What’s New in PyCharm 2019.1

All-new direct Jupyter Notebook editing and running, a keymap for Sublime Text, and much more.

Jupyter Notebooks pro only

Work with notebooks

We’ve made it easier to edit the code in your Notebook: as you’re editing the notebook, the source looks like a regular Python file. This makes light work out of navigating around your code. Of course, round trip editing is supported, and all changes made in either PyCharm or the browser will be reflected immediately.

Run and debug cells

Jupyter Notebooks are great at helping you explore and interact with your data. With PyCharm, Jupyter Notebooks are now even easier to use, as you can quickly run and debug cells from your notebook in the IDE. Of course, many of the hotkeys from in-browser notebooks also work in PyCharm. For example, use Shift+Enter to run the highlighted cell, and select the one below.

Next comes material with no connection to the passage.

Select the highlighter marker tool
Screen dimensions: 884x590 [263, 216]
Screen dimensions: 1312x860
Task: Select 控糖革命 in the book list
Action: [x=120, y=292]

Server and kernel management

Get started with your notebooks quicker. With PyCharm you don’t need to start your server or kernel manually: just open a notebook and run a cell. PyCharm automatically starts the server and appropriate kernel for the notebook you’ve opened.

Variable viewer

If you’ve lost track of the current value of a variable, you can use PyCharm’s variable viewer to make sure everything looks right.

IDE Improvements

Recent Locations

You may often find yourself needing to move back and forth between different locations in the code when you are developing. PyCharm has long had the Recent Files popup (Ctrl+E, or Cmd+E on macOS) to help you navigate between these files quickly. However, you don’t just want to get to a file, you want to be taken to a specific location, so we’ve introduced the new and improved Recent Locations popup (Ctrl+Shift+E, or Cmd+Shift+E on macOS) to get you to your destination quicker.

UI theme plugins

Don’t like our default styling? We’ve improved our support for UI theme plugins. Find one in the plugins marketplace by looking for 'tag: UI', or learn how to make your own.

Sublime Text keymap

One of the hardest parts of switching to a new tool is having to learn all the new hotkeys. We've added a Sublime Text keymap to make it easier for anyone switching from Sublime Text to PyCharm.

Further improvements

  • Native SSH for Git: in previous versions, SSH for Git could be configured to use either built-in or native SSH. Built-in SSH was necessary in case interactive prompts would be required for authentication. In the new version, these prompts can be handled with native SSH. Native SSH supports more features, including better security protocols, so the built-in option has been removed.

Python improvements

Debugger performance for big collections

The PyCharm debugger can now handle infinitely large collections without slowing down while initially loading the collection.

Data class inheritance

Python 3.7 Data Classes were already supported in PyCharm, but now we’ve extended this support to make sure that subclasses of Data Classes also get accurate code completion.

Interpreter in status bar

When you’re developing an application for multiple environments, for example, when migrating between Python or framework versions, it makes life easier when you are able to quickly switch between them and see at a glance which version you’re now using.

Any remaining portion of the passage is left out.